***** SUPPLIED MATERIAL

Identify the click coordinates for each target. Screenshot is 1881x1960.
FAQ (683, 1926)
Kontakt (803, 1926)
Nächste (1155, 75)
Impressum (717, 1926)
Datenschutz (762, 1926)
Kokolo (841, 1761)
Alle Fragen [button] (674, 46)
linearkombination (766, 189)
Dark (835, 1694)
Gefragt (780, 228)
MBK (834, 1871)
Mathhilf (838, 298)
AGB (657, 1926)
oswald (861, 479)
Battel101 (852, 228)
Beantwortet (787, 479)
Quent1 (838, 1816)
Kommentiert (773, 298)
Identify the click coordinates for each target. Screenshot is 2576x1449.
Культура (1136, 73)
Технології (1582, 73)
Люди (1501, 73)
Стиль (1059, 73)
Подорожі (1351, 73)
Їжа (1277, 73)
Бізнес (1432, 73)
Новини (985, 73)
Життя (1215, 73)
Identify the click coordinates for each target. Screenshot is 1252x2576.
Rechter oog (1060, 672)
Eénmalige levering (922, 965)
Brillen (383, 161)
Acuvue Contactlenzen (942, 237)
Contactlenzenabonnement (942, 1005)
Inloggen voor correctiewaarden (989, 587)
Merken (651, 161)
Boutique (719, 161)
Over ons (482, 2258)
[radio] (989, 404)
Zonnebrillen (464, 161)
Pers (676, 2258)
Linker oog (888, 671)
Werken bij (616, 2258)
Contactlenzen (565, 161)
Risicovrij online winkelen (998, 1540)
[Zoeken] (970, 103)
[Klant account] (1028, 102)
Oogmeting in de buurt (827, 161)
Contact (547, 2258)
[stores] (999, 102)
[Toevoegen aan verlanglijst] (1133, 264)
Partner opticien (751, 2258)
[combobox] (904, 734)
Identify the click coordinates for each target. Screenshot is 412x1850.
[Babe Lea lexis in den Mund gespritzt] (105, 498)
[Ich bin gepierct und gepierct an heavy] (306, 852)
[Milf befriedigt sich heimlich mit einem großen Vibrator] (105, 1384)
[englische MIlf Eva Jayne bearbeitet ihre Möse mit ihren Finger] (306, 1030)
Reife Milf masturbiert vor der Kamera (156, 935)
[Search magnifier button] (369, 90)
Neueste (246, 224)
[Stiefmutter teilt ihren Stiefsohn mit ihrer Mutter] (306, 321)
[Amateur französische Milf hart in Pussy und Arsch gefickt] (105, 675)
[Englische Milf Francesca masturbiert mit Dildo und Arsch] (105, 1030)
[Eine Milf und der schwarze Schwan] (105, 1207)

**********

_ACTION ITEM_: Would you print, exactly as written, every line above from the one holding "Eénmalige levering (922, 965)" through the one holding "Zonnebrillen (464, 161)", with both included and no other lines?

_EXERCISE OUTPUT_:
Eénmalige levering (922, 965)
Brillen (383, 161)
Acuvue Contactlenzen (942, 237)
Contactlenzenabonnement (942, 1005)
Inloggen voor correctiewaarden (989, 587)
Merken (651, 161)
Boutique (719, 161)
Over ons (482, 2258)
[radio] (989, 404)
Zonnebrillen (464, 161)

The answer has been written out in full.